While the specification refers generally to VCIs, the examples given could be any type of data compute node, including physical hosts, VCIs, non-VCI containers, and hypervisor kernel network interface modules. Embodiments of the present disclosure can include combinations of different types of data compute nodes.
As used herein with respect to VCIs, a “disk” is a representation of memory resources (e.g., memory resources 110 illustrated in
A VCI snapshot (referred to herein simply as “snapshot”) is a copy of a disk file of a VCI at a given point in time. A snapshot can preserve the state of a VCI so that it can be reverted to at a later point in time. The snapshot can include memory as well. In some embodiments, a snapshot includes secondary storage, while primary storage is optionally included with the snapshot. A snapshot can store changes from a parent snapshot (e.g., without storing an entire copy of the parent snapshot). A snapshot includes one or more extents. An extent is a contiguous area of storage reserved for a file in a file system. An extent can be represented, for instance, as a range of block numbers. Stated differently, an extent can include one or more data blocks that store data. Snapshots provide filesystems the ability to take an instantaneous copy of the filesystem. An instantaneous copy allows the restoration of older versions of a file or directory from an accidental deletion, for instance. Snapshots also provide the foundation for other disaster recovery features, such as backup applications and/or snapshot-based replication.
During an upgrade (e.g., to a VCI), a backup may be desired to ensure that there is a safe point to return to in case of a failure or cancellation of the upgrade. Such a backup could be created using VCI snapshot, file-based backup, Logical Volume Manager (LVM) snapshot, etc. Typically, in previous approaches, these are created from outside the upgraded machine, either manually or by some automation. Additionally, such a backup is created before the upgrade and often requires downtime to ensure no data is lost. As a result, previous approaches have difficulties associated with external high-level orchestration and/or time. A better option would be to create the backup from the upgrade orchestration itself, thus simplifying the operations and causing as little disruption to the customer as possible. However, this may be difficult because it risks the system being inconsistent once a restore happens. For instance, the upgrade orchestration may “think” it is in the middle of a backup, instead of a restore, because in previous approaches it cannot keep information between the pre-revert and post-revert states. Furthermore, the information on why a restore was/is needed may not be preserved as it is not typically part of the backup.
Other previous approaches to solve the problem described above include moving all of the backup logic outside the machine and never triggering or managing it from the machine itself. The downside is that there is a different entity that needs to be part of the backup/restore, which poses additional problems associated with communication and synchronization. Some previous approaches utilize mirror partitions where new bits are installed in one partition and the other is used as a backup. The primary problem with such an approach is that it does not work for all scenarios, such as in non-disruptive upgrades, and requires double the storage.
★ ★ ★ ★ ★
• Request: In the text on VCI snapshots and upgrades, why is it difficult to create the backup from the upgrade orchestration itself? Explain in one to three sentences.

• Given material:
★ ★ ★ ★ ★
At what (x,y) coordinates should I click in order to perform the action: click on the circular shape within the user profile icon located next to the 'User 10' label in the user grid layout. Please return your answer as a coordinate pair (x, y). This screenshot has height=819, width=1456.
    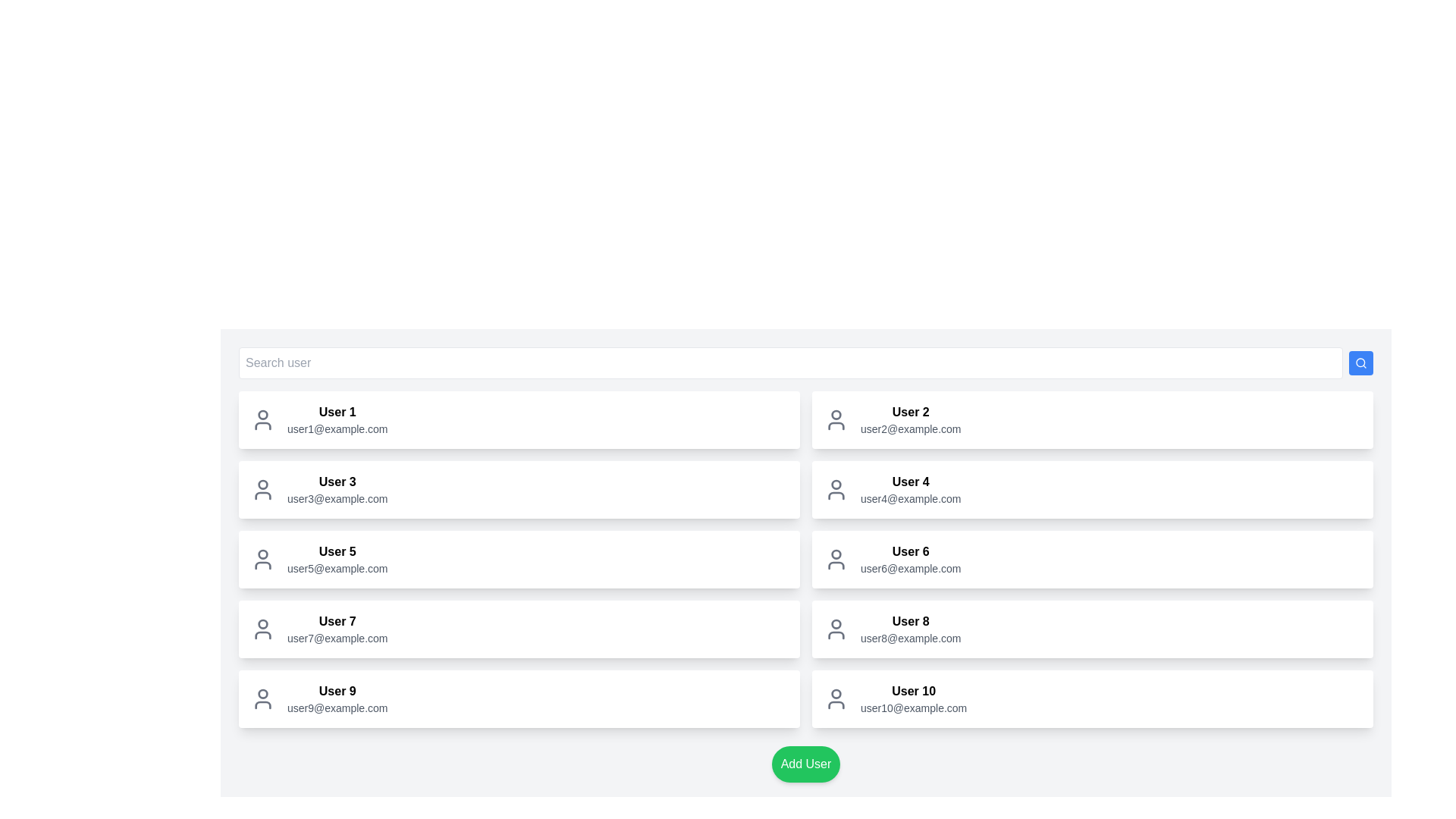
★ ★ ★ ★ ★
• Task result: Doing so risks leaving the system inconsistent once a restore happens. In previous approaches, the orchestration cannot keep information between the pre-revert and post-revert states, so it may act as if it is in the middle of a backup instead of a restore. The reason a restore was needed may also be lost, since that information is not typically part of the backup.